My early-week post on the MITM certificate mess seems to have struck a nerve with readers. (Or perhaps I just picked the right time to complain!) Since folks seem interested in this subject, I wanted to follow up with a few quick updates:

  • The EFF has released a new version of HTTPS Everywhere, which includes a nifty ‘Decentralized SSL Observatory’ feature. This scans for unusual certificates (e.g., MITM certs, certs with weak keys) and reports them back to EFF for logging. A very nice step towards a better ‘net.
  • StalkR reminds me that Chrome 18 includes support for Public-key Pinning. This is an HTTP extension that allows a site operator to ‘pin’ their site to one (or more) pre-specified public keys for a given period of time. A pinned browser will reject any alternative keys that show up — even if they’re embedded in a valid certificate.
  • A couple of readers point out that popular sites (e.g., Google and Facebook) change their certificates quite frequently — possibly due to the use of load balancers — which poses a problem for “carry a list of legitimate certs with you” solutions. I recognize this. The best I can say is that we’re all better off if bogus certs are easy to detect. Hopefully site operators will find a compromise that makes this easy for us.

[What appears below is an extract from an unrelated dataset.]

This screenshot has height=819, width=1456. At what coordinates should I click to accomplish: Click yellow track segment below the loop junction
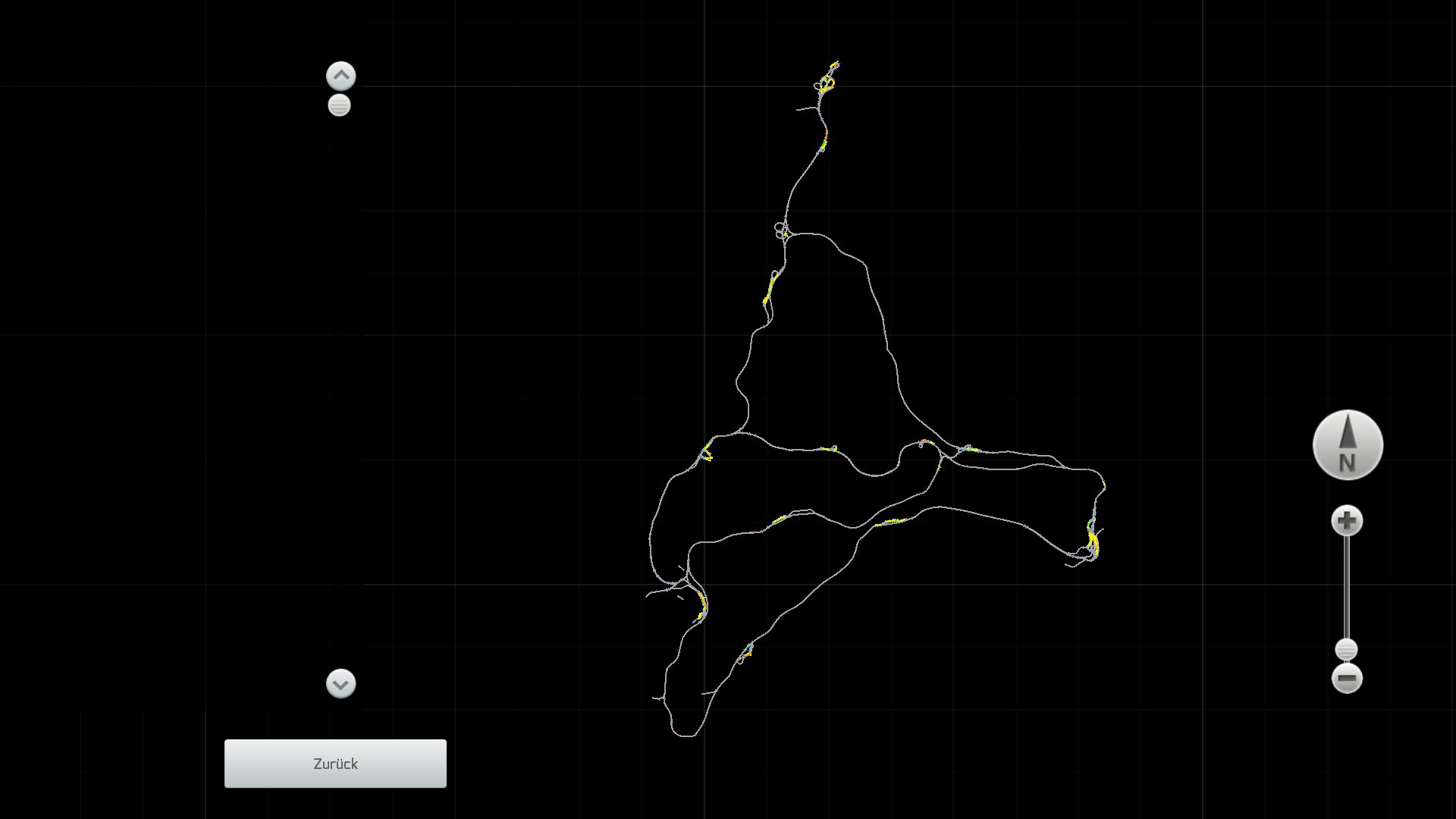[770, 288]
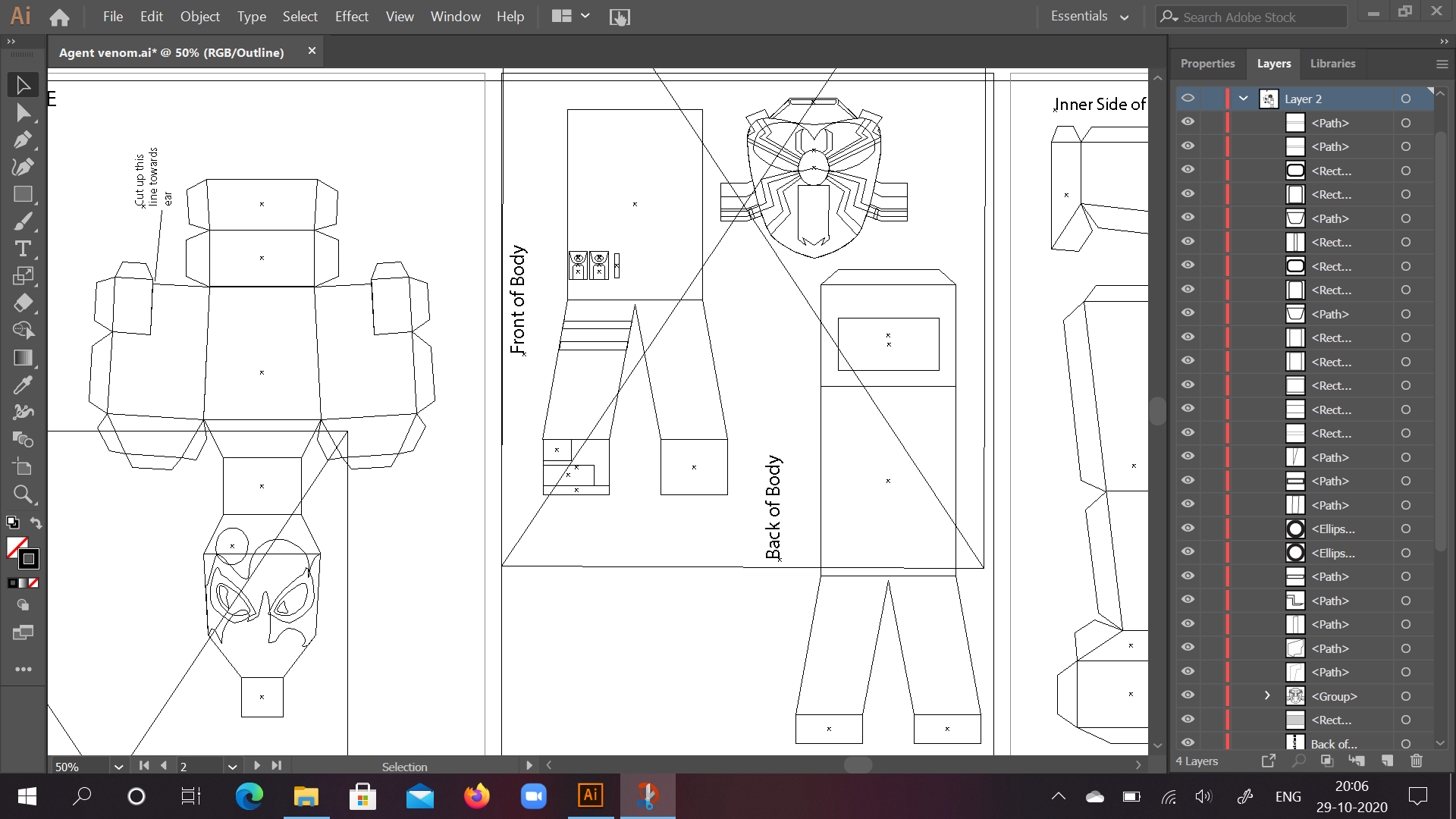The image size is (1456, 819).
Task: Expand the Group sublayer arrow
Action: [x=1267, y=695]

Appearances to the contrary, this blog is not going to become a forum for complaining about CAs. I’ll be back in a few days with more wonky crypto posts, including some ideas for dealing with bad randomness, some thoughts on patented modes of operation, and an update on the progress that researchers are making with Fully-Homomorphic Encryption.

4 thoughts on “A brief update

  1. Moxie's convergence is “fix problem now”

    and the correct long term fix (or the correct direction) is Ben Laurie/Adam Langley's approach Certificate Transparency. The key idea is that every cert issued should be known to the world http://www.links.org/?p=1226

  2. Please notice that your third point (“it's hard to carry a list of valid certificates”) is exactly why Chrome supports public-key pinning, as opposed to certificate pinning. The idea is that, in a large deploy, you might have a small set of private/public keys, but you can have many different certificates, from different CAs, with short expiration. If you pin the public key, you can change as many certificates as you want, and there's no real rason to change the public key unless you think that the private key is compromised.

    Public-key pinning is also what allowed Google Chrome users to be notified when Iran tried to MITM their population using the *.google.com certificate obtained through the Diginotar hack. while all other browsers were unable to warn the users.

  3. If I understand right, the problem with these large sites is that for multiple servers reachable by the same IP address (and serving the same site), you normally wouldn't have the same private key in each of them, would you? How would key pinning help here?

  4. Ah, got it … you don't pin a server's public key, but you are listing some key fingerprints, one of which must be present in the certificate chain of future connections. Thus Google is in effect pinning the “Google CA” for future connections to Google.